The Internal Revenue Service issued final regulations on qualified automatic contribution arrangements (QACAs) under Section 401(k)(13) of the tax code and eligible automatic contribution arrangements (EACA) under Section 414(w) of the tax code. QACAs and EACAs are two types of automatic contribution arrangements created under the Pension Protection Act of 2006. Under an automatic contribution arrangement, a participant is automatically enrolled in the Section 401(k) plan at a specified default contribution percentage unless the participant affirmatively declines enrollment or enrolls at a different contribution level. The final regulations do not affect an automatic contribution arrangement unless this arrangement is intended to be a QACA or EACA.
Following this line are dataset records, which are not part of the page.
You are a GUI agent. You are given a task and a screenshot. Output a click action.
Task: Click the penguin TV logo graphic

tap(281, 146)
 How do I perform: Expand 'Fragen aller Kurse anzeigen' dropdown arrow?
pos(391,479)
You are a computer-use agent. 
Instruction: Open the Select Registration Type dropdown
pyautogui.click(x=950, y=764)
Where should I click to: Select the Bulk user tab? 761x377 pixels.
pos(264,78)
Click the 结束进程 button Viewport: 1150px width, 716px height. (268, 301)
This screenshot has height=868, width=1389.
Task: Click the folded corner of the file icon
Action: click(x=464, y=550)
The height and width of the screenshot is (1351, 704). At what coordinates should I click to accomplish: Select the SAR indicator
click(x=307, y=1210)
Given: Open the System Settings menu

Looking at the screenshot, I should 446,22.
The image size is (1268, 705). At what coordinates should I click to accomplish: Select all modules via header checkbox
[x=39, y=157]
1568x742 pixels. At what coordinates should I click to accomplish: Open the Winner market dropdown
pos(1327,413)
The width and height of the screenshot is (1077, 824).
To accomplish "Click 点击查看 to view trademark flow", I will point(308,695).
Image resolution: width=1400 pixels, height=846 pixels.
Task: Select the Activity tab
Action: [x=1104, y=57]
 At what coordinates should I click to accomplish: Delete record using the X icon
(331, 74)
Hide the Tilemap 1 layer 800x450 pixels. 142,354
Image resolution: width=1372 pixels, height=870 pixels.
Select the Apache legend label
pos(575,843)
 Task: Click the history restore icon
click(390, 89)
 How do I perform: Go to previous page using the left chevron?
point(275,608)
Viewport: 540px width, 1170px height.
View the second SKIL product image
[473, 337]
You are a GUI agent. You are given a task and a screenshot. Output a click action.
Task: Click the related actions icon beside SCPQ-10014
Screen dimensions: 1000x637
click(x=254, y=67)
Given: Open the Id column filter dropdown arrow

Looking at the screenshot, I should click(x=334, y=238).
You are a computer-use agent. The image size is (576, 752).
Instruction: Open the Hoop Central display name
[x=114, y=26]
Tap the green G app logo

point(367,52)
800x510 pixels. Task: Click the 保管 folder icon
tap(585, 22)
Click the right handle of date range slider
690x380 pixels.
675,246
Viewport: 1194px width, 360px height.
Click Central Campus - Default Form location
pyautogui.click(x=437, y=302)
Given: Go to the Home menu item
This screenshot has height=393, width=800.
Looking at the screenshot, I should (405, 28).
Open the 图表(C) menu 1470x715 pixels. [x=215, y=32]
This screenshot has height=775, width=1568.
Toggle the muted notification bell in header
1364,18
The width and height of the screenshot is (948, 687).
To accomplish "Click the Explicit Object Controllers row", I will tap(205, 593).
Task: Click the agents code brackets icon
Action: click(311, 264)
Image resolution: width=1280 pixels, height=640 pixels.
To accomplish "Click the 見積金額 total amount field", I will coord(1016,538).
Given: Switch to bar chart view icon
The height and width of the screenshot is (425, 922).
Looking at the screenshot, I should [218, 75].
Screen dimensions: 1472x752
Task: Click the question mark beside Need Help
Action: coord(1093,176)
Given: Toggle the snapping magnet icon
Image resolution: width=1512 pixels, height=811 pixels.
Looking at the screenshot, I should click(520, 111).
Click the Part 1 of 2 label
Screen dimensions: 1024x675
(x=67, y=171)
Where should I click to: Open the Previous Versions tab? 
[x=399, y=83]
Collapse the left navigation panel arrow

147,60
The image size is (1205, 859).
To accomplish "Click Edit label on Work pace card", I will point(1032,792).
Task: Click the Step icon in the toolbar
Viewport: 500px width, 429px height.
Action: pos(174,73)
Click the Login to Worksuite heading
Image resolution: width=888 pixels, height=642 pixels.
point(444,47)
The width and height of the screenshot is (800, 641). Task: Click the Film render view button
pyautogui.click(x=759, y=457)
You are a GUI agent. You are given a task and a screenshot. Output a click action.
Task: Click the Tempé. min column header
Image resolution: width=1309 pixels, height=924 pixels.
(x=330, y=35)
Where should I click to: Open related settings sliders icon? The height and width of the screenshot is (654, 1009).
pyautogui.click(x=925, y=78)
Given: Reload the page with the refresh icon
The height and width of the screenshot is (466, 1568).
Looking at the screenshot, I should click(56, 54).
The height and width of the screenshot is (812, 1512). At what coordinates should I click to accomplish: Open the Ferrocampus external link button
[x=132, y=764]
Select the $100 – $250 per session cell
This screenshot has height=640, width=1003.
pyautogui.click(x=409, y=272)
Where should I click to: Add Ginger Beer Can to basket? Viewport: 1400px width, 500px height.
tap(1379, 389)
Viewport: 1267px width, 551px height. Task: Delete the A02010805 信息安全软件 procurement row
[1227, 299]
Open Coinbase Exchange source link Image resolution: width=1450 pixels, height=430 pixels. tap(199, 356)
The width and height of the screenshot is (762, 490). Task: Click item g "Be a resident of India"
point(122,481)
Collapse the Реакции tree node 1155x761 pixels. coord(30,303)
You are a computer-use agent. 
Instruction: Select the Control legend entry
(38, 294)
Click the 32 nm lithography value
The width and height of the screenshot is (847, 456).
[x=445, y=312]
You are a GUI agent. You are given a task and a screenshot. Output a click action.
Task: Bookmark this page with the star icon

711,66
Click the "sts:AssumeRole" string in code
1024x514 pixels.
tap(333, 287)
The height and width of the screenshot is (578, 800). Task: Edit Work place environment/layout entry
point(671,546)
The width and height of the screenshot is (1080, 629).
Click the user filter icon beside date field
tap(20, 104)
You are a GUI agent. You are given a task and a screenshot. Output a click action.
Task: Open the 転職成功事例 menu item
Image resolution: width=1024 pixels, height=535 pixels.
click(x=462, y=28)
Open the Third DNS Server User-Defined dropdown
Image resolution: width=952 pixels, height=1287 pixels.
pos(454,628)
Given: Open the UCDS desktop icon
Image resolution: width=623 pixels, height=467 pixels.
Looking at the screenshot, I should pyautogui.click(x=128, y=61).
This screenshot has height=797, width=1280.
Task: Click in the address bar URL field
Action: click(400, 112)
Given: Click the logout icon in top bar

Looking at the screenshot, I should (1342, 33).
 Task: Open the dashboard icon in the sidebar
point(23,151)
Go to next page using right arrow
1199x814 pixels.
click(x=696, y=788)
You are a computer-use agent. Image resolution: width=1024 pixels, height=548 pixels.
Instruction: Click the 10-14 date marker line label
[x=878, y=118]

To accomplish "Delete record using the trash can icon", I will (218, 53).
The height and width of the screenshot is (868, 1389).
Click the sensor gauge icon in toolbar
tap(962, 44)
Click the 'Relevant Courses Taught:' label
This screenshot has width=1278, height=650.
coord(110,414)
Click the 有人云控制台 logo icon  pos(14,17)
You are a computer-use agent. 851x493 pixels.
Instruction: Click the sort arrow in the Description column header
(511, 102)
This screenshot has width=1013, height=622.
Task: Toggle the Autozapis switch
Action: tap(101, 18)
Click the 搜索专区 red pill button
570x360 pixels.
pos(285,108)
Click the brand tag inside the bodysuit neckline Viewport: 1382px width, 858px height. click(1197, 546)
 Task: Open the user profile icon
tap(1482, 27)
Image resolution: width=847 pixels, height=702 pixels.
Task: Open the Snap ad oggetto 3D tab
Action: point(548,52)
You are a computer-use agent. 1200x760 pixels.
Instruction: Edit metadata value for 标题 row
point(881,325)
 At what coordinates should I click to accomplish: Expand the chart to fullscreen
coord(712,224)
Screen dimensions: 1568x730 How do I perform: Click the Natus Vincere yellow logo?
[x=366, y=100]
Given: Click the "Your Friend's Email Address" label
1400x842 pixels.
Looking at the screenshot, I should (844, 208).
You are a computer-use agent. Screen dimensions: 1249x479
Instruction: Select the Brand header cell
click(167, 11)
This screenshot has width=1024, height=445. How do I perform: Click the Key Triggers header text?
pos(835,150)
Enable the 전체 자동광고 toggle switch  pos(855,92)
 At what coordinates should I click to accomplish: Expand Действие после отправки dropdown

The final regulations retained one important aspect of the proposed regulations, requiring that both QACAs and EACAs be adopted prior to the beginning of a plan year. In other words, neither a QACA or EACA may be adopted mid-year. Although retaining this feature of the proposed regulations, the final regulations adopted numerous other changes from the proposed regulations for both QACAs and EACAs as described in more detail below.

Modifications Affecting EACAs

The final regulations clarified several aspects that relate to implementing an EACA and aspects that relate to permitted withdrawals from an EACA. An EACA generally has two distinguishing features. First, an EACA plan may allow an automatically enrolled participant to withdraw his or her initial contributions made within the first 90 days after the compensation would have been included in income. Second, if an EACA plan fails the actual deferral percentage (ADP) test or the actual contribution percentage (ACP) test under Sections 401(k) and 401(m) of the tax code, an EACA plan can make corrective distributions up to six months after the end of the plan year, rather than the customary two and a half months after the end of the plan year, without incurring the 10 percent employer excise tax.